Eurobot 2005: Bowling

Robots in a skittle game! The team which will count the largest number of skittles of its colour laid down at the end of the match, will be the winner. But be careful: it seems easy and quick to lay down its own skittles, however this is also possible to set up the ones of the opponent. With one or two robots per team, this is probably were is the challenge… Which strategy your robot is going to choose ?

2005 playing field

Our robots

Striker: Hansel

Hansel is our attack robot and has the responsibility of taking down opponent's skittles. It moves around using its tracks, which allow it to go across any obstacle he may encounter.

To find standing skittles, Hansel uses infrared distance sensors in front of it and behind it. It can then take them down simply by pushing them.


Defender: Gretel

Gretel has a much more subtle task. Its role is to stand up fallen skittles while avoiding those which are standing. To do so it is equipped with three magnets, one per side, which are used to grab the skittles by its screws.

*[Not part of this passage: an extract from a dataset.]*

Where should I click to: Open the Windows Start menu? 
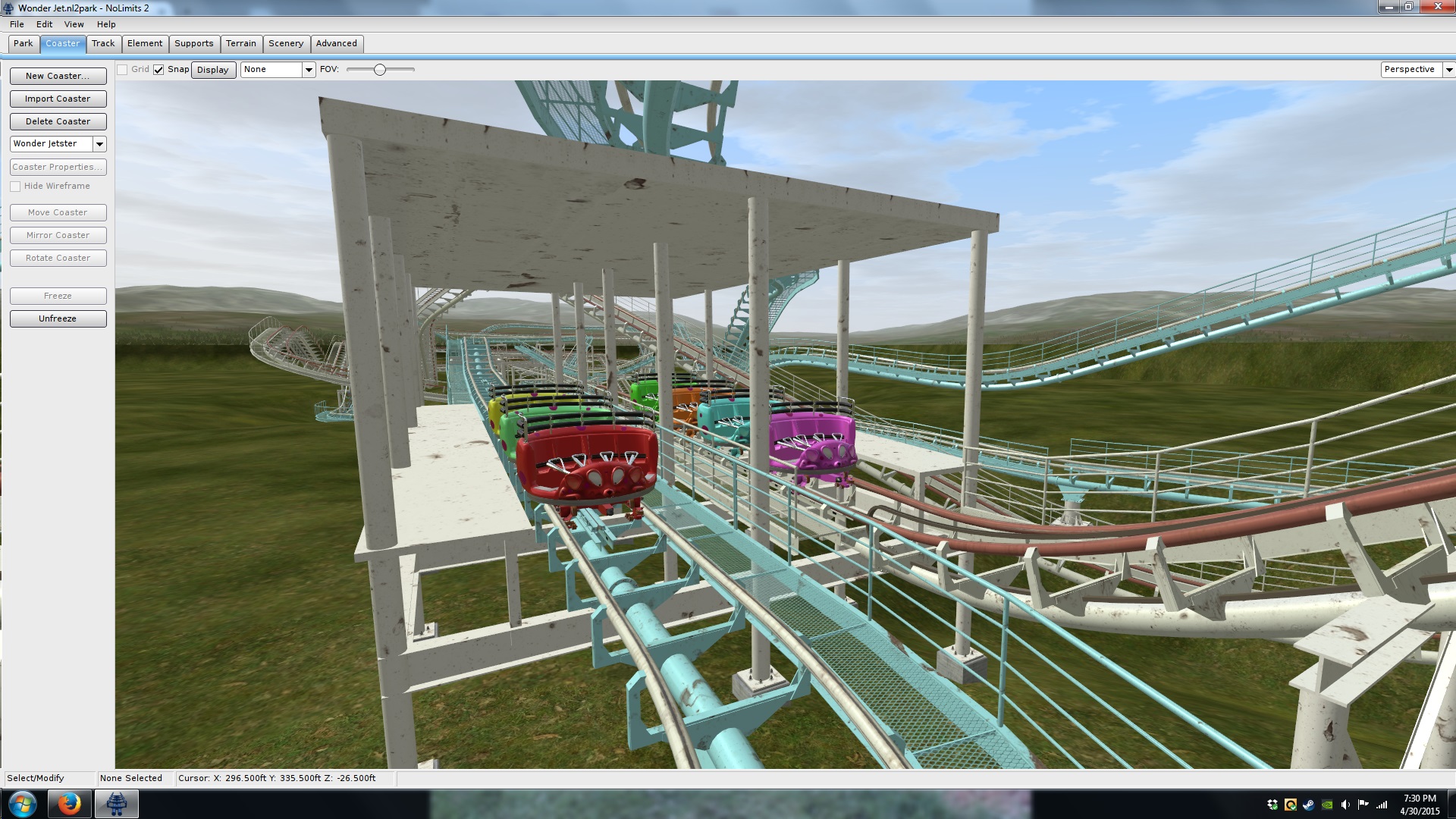pyautogui.click(x=22, y=804)
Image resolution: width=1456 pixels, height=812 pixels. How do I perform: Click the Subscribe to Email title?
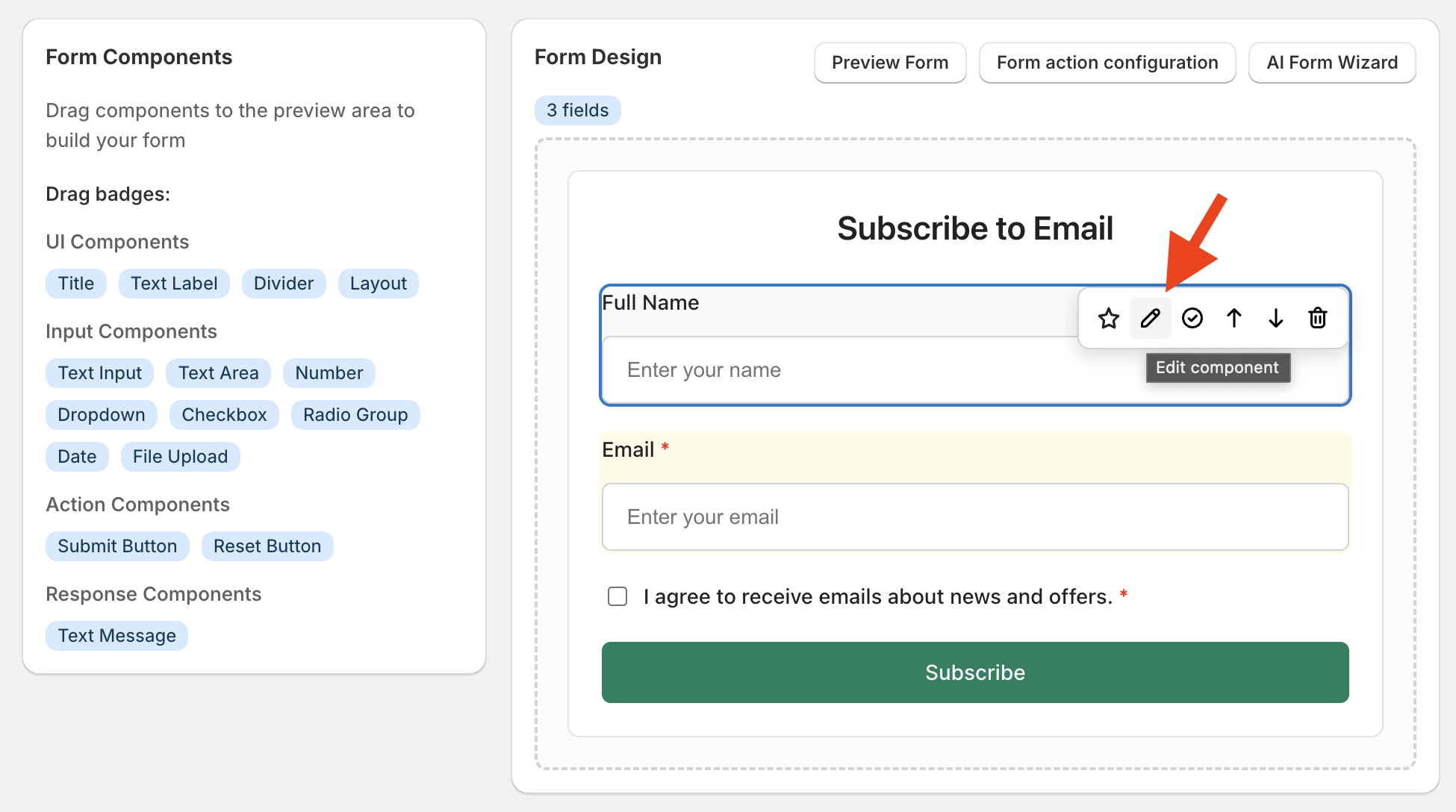[x=974, y=228]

Gretel follows our tradition of holonomic platforms established since a few years. It uses three omni-wheels to easily avoid obstacles or get out of complex situations.


Local positioning system

One big technological change that year was the introduction of our new ultrasonic robot positioning system. Each robot has an ultrasonic emitter on top of it and periodically emits short bursts. At the same time a message is sent using a radio link. Those bursts are received by sensors on the borders of the playing field and the time between emission and reception is measured, which gives us the distance between the robot and the receiver. One can then find the position of the robot on the table using simple geometric computations.